Work request
Locate the line containing "You are a GUI agent. The screenshot is 412×1233.", then please write out that line and all the lines below it in the entries exactly.

Material for the task
━━━
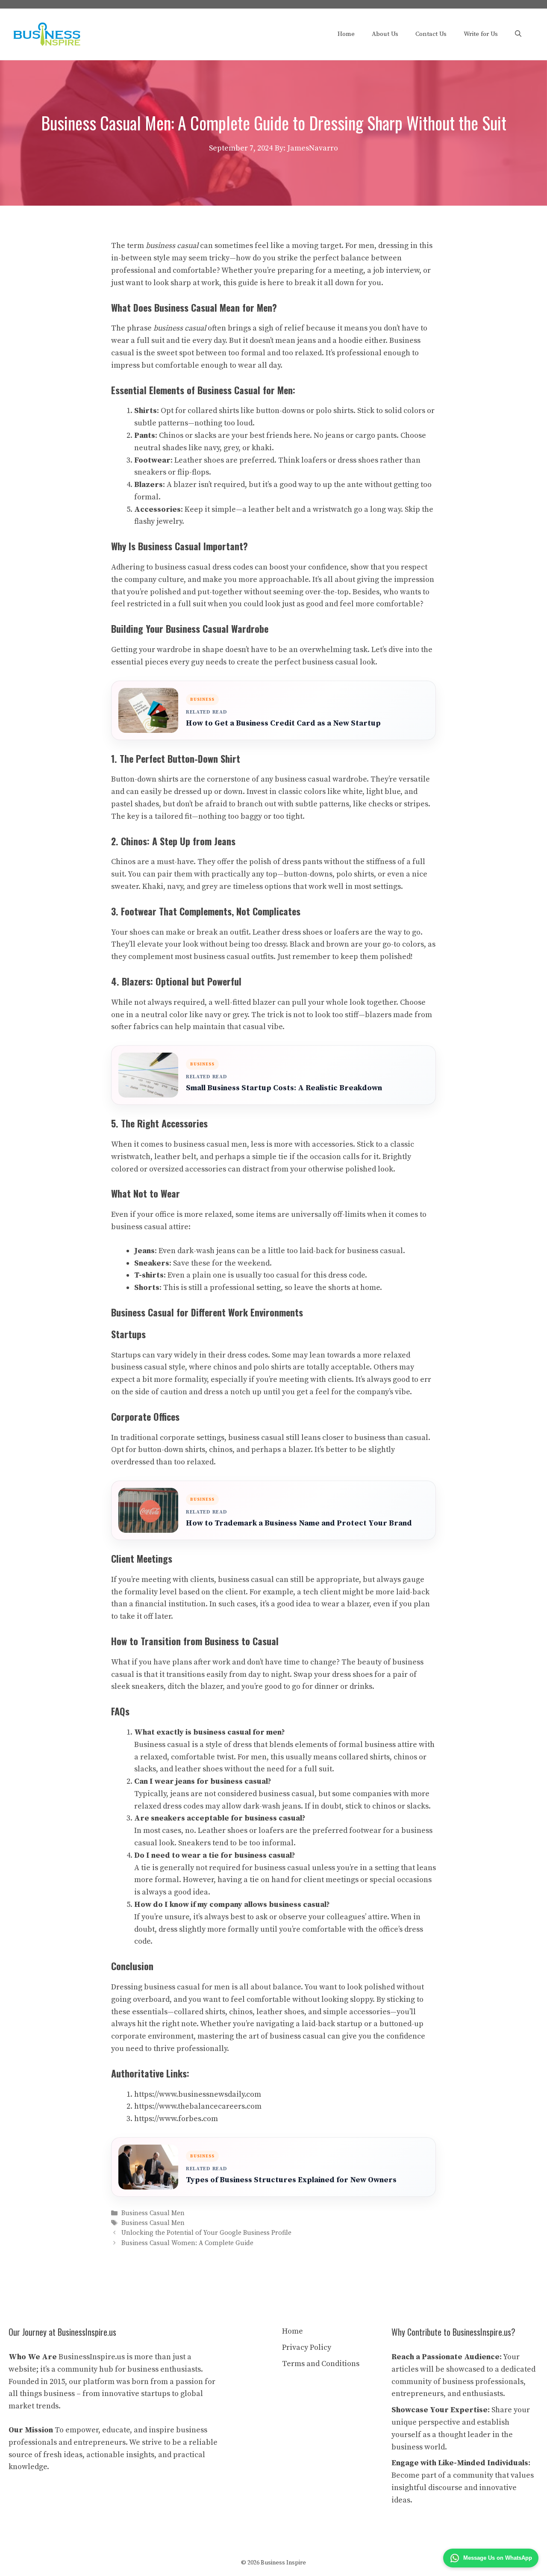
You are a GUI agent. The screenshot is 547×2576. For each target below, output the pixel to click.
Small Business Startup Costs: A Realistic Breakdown (284, 1088)
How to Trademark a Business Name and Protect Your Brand (299, 1523)
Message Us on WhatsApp (497, 2558)
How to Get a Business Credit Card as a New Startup (283, 723)
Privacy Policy (306, 2347)
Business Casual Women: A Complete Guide (187, 2243)
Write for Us (481, 34)
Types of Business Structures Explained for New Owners (291, 2180)
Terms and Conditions (320, 2364)
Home (346, 34)
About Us (385, 34)
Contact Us (431, 34)
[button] (518, 34)
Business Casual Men (153, 2213)
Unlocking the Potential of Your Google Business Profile (206, 2233)
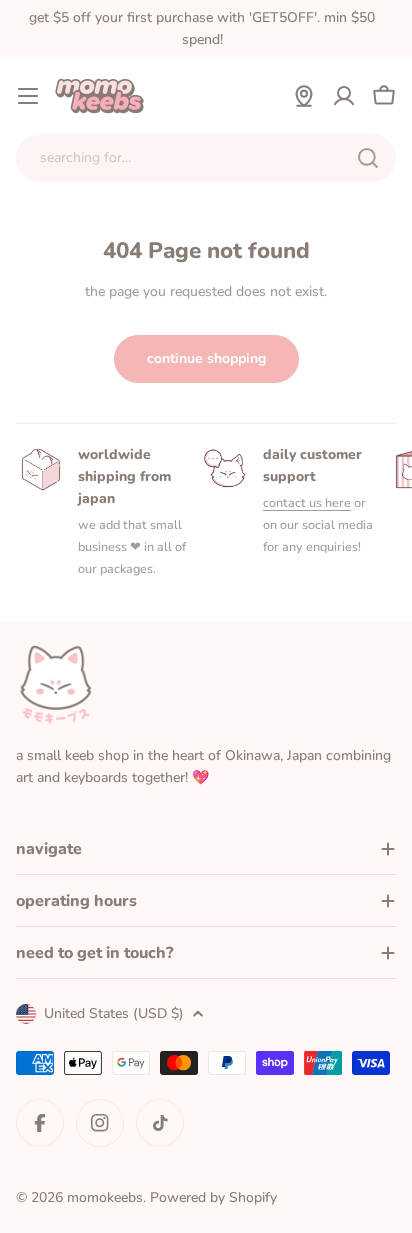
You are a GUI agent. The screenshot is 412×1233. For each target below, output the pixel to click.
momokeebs (105, 1197)
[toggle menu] (28, 96)
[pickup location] (304, 96)
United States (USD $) (114, 1013)
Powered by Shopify (213, 1197)
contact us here (307, 502)
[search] (368, 158)
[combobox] (206, 158)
━━━
Answer box
You are a GUI agent. The screenshot is 412×1233. For each target below, output the pixel to click.
momokeebs (105, 1197)
[toggle menu] (28, 96)
[pickup location] (304, 96)
United States (USD $) (114, 1013)
Powered by Shopify (213, 1197)
contact us here (307, 502)
[search] (368, 158)
[combobox] (206, 158)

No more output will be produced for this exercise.